• **PROBLEM STATEMENT**
Output every line of the items below as a Markdown table with two columns, "No." for the row number and "Line" for the line itself, omitting blank lines and leaving the pictures out.

□ □ □ □ □

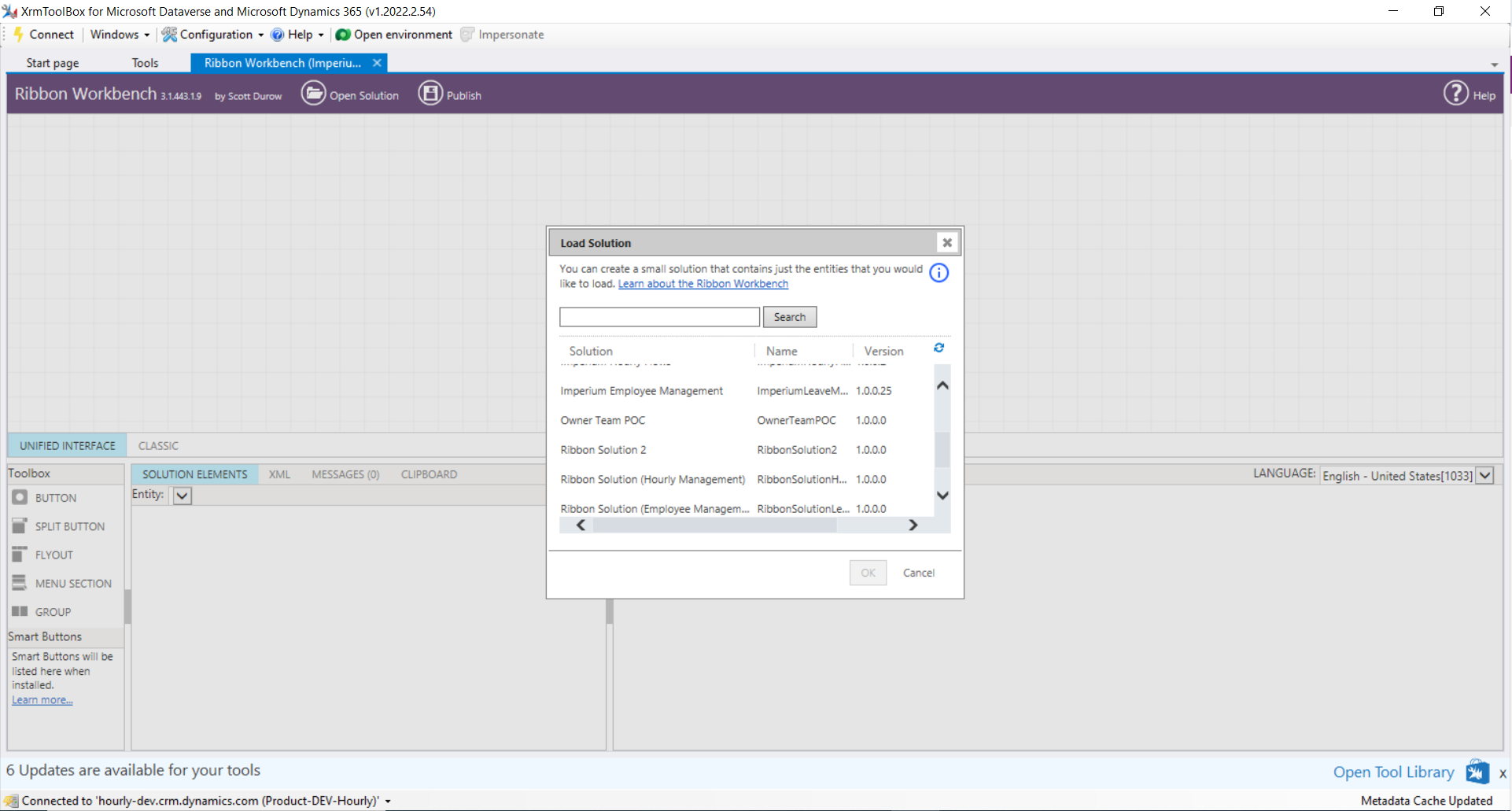Viewport: 1512px width, 811px height.
Task: Click the Publish save icon
Action: pyautogui.click(x=430, y=94)
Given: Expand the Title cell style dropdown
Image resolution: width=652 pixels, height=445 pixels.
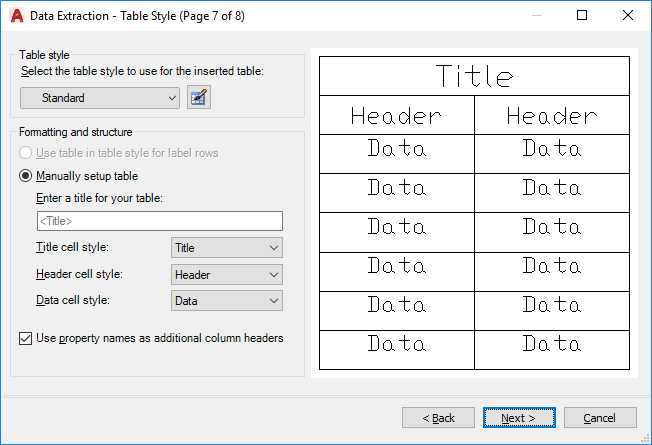Looking at the screenshot, I should pos(227,248).
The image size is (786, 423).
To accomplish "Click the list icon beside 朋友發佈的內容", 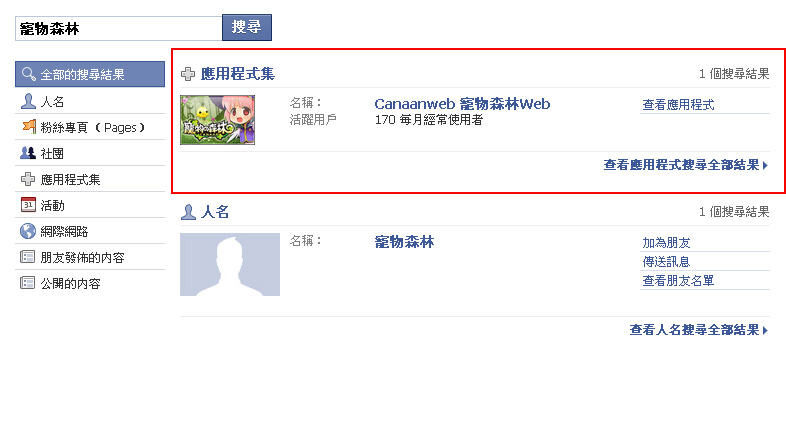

□ □ □ □ □

• **TASK OUTPUT**
| No. | Line |
|---|---|
| 1 | Viewport: 1512px width, 811px height. |
| 2 | Task: Click the Publish save icon |
| 3 | Action: pyautogui.click(x=430, y=94) |
| 4 | Given: Expand the Title cell style dropdown |
| 5 | Image resolution: width=652 pixels, height=445 pixels. |
| 6 | Looking at the screenshot, I should pos(227,248). |
| 7 | The image size is (786, 423). |
| 8 | To accomplish "Click the list icon beside 朋友發佈的內容",  |